Il gruppo che ci ha aperto il concerto faceva un buon crossover tra punk, ska e reggae. Ceniamo assieme a loro e agli organizzatori in un tipico ristorante serbo, coi camerieri che riempiono i bicchieri di rakjia e portano le birre fresche non appena vedono una bottiglia vuota. Una tavolata enorme che lasceremo a fine serata, per passare la notte in una struttura per bambini dove ci accoglieranno tanti lettini a castello di vaghe reminescenze fiabesche.

L’ aria è piena di melodie balcaniche suonate da un duo modello piano bar che occupa la sala adiacente. Camerieri impettiti vanno e vengono tra la sala e la cucina, con mille portate di cibo, per lo più carne. I ragazzi della band di Šabac ci raccontano della scena underground di qua. Đorđe, il loro cantante, è un personaggio carismatico. Uno dalla mente aperta, studia psicologia ed è stato per un po’ di tempo a Torino. Parliamo di musica e di cinema, della prossima uscita dell’Hobbit di Peter Jackson e soprattutto della nuova colossale opera su cui sta lavorando Kusturica: un adattamento del Ponte sulla Drina con tanto di ricostruzione del villaggio di Visegrad, cosa che sta procurando al regista una selva di polemiche per i modi più o meno ortodossi in cui ricostruirà la cittadina descritta da Andrić. Đorđe ama Kusturica, lo ritiene uno tra i più grandi registi al mondo e, con un certo orgoglio, un vero serbo, parere che non stona con quello che ci circonda: orchestra, cibo tipico e bicchierini di rakija che accompagnano la birra. “La gente non capiva bene come ballare la vostra musica” ci dice, “le piaceva e si vedeva, ma non era facile da interpretare per loro, qui andiamo su cose diverse, musica nazionale, come quella che sta suonando l’orchestrina di là”.
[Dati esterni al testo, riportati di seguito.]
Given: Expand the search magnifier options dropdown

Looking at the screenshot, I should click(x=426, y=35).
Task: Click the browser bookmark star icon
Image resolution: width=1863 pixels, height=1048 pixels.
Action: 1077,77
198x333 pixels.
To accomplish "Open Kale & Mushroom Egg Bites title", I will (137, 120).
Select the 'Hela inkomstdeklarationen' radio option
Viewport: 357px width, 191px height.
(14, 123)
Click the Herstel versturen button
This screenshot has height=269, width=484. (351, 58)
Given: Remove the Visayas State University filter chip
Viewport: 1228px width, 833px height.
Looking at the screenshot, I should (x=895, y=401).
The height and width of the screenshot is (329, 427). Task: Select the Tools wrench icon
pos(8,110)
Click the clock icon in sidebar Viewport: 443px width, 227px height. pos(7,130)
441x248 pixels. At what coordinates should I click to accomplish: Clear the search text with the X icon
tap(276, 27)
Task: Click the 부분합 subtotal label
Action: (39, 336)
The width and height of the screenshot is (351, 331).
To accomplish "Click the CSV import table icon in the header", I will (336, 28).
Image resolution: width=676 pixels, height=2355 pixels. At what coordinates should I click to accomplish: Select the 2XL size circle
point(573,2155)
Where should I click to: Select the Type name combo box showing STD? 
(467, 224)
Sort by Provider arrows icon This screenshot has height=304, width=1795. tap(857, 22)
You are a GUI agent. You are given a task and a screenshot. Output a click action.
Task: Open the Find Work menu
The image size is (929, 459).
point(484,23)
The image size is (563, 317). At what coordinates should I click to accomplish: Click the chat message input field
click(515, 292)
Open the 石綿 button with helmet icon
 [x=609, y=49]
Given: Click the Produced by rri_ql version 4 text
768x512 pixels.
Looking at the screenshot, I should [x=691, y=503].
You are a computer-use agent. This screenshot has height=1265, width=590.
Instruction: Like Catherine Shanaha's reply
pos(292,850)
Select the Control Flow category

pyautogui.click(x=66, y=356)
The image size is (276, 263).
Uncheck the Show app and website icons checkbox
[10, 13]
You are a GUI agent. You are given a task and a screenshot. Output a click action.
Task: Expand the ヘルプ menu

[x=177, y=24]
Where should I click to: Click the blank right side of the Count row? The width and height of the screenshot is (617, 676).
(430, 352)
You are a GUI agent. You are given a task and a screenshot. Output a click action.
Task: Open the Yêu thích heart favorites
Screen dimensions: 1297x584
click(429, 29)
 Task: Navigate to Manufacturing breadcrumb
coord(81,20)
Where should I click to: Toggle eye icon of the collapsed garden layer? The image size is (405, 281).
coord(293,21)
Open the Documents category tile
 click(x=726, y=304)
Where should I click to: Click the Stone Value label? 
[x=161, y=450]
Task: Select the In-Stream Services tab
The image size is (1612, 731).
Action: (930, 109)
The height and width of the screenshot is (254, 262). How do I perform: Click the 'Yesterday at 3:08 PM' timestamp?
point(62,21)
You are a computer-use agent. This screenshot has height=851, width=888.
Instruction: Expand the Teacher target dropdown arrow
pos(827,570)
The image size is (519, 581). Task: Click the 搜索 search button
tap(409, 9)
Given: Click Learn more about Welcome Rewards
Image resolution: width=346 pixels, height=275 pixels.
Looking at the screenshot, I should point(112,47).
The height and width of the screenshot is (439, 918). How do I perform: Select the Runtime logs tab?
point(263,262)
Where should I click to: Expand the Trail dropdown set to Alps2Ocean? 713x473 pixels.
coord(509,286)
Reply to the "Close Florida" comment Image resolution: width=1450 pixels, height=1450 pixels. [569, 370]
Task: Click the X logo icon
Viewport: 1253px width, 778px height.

Vorrei chiedere a Đorđe dei ragazzi che durante il concerto facevano il saluto cetnico verso di noi, ma lascio perdere. Guardo Marijana. L’indistruttibile video reporter è stanca e pare abbia voglia di andare a dormire, questa voglia di identità sembra toglierle l’appetito. E’ da giorni che dice di non veder l’ora di respirare l’aria di casa a Sarajevo. Đorđe nel frattempo continua a parlarmi del suo amore per la Serbia con un inglese marcato dal simpatico accento slavo. E’ un amore cieco che sembra passare sopra a tutto. “Prendi questa canzone”, e si gira verso di me invitandomi ad ascoltare il gruppo, “è una canzone tipica di questi posti cantata da questa orchestra, che per altro non mi piace per niente, ma è una canzone serba, come spiegarti?” canta alcuni versi assieme alla voce che gracchia dal microfono e mi confessa “It’s a shit, but I love it”.